Passage:
## START
Searching for arbitrary portions of a date at EXPLAIN EXTENDED

I have a Ruby on Rails application with a PostgreSQL database; several tables have created_at and updated_at timestamp attributes.

When displayed, those dates are formatted in the user's locale; for example, the timestamp 2009-10-15 16:30:00.435 becomes the string 15.10.2009 - 16:30 (the date format for this example being dd.mm.yyyy - hh.mm).

The requirement is that the user must be able to search for records by date, as if they were strings formatted in the current locale.

For example, searching for 15.10.2009 would return records with dates on October 15th 2009; searching for 15.10 would return records with dates on October 15th of any year, searching for 15 would return all dates that match 15 (be it day, month or year).

The simplest solution would be just retrieve the locale string from the client, format the dates according to that string and search them using LIKE or ~ operators (the latter, as we all know, searches for POSIX regular expressions).

However, this would be not very efficient.

Let's create a sample table and see:

Table creation details

CREATE TABLE t_dates (
        id INT NOT NULL PRIMARY KEY,
        date TIMESTAMP NOT NULL,
        name VARCHAR(20) NOT NULL,
        stuffing VARCHAR(200) NOT NULL
);

CREATE INDEX ix_dates_date ON t_dates (date);

CREATE INDEX ix_dates_parts ON t_dates
USING GIN((
        ARRAY[
        DATE_PART('year', date)::INTEGER,
        DATE_PART('year', date)::INTEGER % 100,
        DATE_PART('month', date)::INTEGER,
        DATE_PART('day', date)::INTEGER,
        DATE_PART('hour', date)::INTEGER,
        (DATE_PART('hour', date)::INTEGER + 1) % 12 + 1,
        DATE_PART('minute', date)::INTEGER,
        DATE_PART('second', date)::INTEGER
        ]
        ));

SELECT  SETSEED(0.20100202);

INSERT
INTO    t_dates (id, date, name, stuffing)
SELECT  id,
        TO_TIMESTAMP('2010-02-02', 'YYYY-MM-DD') -
        (id || ' hour')::INTERVAL +
        (FLOOR(RANDOM() * 1800) || ' second')::INTERVAL,
        'Date ' || id, 
        RPAD('', 200, '*')
FROM    generate_series(1, 1000000) id;

This query contains 1,000,000 records with random timestamps spanning more than 114 years.

Assuming that the client's date format is set to dd.mm.yy hh24.mi.ss, let's try to select the number of records that satisfy this string: '20.12'. We are also assuming that the beginning of string and the end of string are the field separators as well:

SELECT  COUNT(*)
FROM    t_dates
WHERE   TO_CHAR(date, 'dd.mm.yy hh24.mi.ss') ~ E'(^|[^\\d])20\\.12([^\\d]|$)'

count
4235
1 row fetched in 0.0001s (7.9138s)
## END
Exercise 1:
Identify every row containing the string "Task" and copy each of those rows in full.
The text above and the rows below are unrelated material.

Data provided:
## START
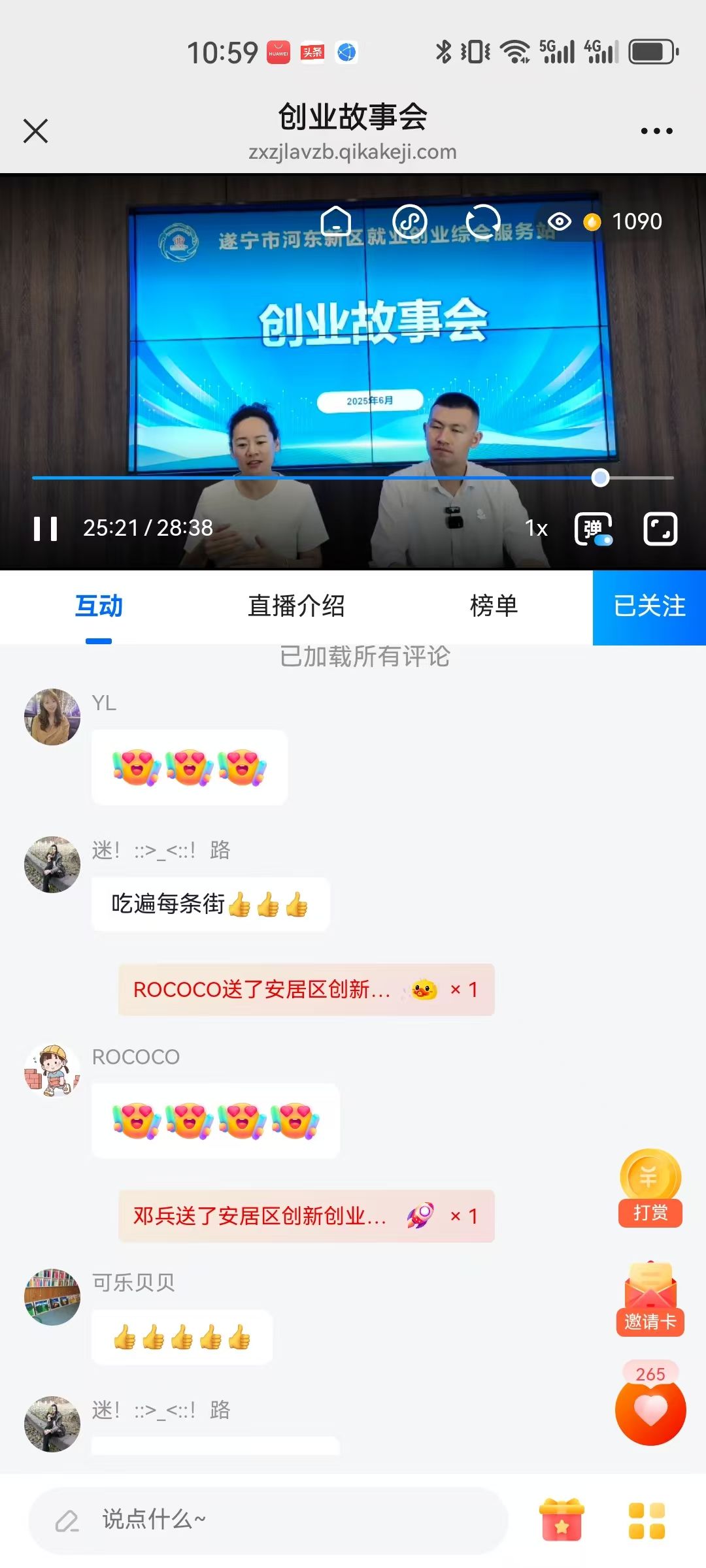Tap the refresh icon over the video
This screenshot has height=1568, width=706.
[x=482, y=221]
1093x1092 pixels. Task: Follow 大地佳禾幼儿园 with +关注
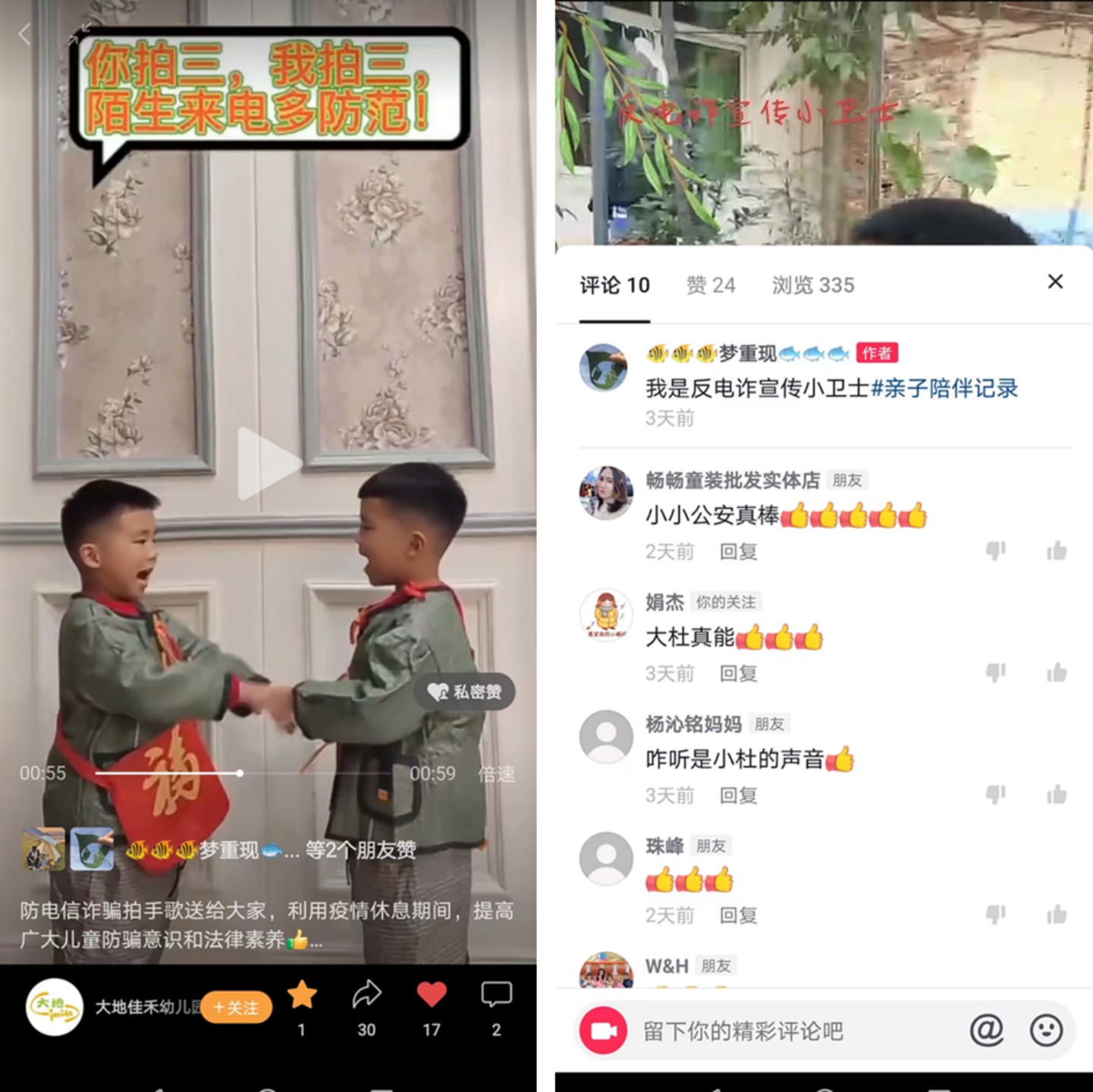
## END
## START
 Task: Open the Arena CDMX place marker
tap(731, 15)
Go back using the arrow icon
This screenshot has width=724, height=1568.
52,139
## END
Exercise 2:
In the passage on date searching, substitute "returned" for "fetched" and give the portion from "This query contains" up to and including "in 0.0001s (7.9138s)".

Full output 1:
1093x1092 pixels. Task: Follow 大地佳禾幼儿园 with +关注
 Task: Open the Arena CDMX place marker

Full output 2:
This query contains 1,000,000 records with random timestamps spanning more than 114 years.

Assuming that the client's date format is set to dd.mm.yy hh24.mi.ss, let's try to select the number of records that satisfy this string: '20.12'. We are also assuming that the beginning of string and the end of string are the field separators as well:

SELECT  COUNT(*)
FROM    t_dates
WHERE   TO_CHAR(date, 'dd.mm.yy hh24.mi.ss') ~ E'(^|[^\\d])20\\.12([^\\d]|$)'

count
4235
1 row returned in 0.0001s (7.9138s)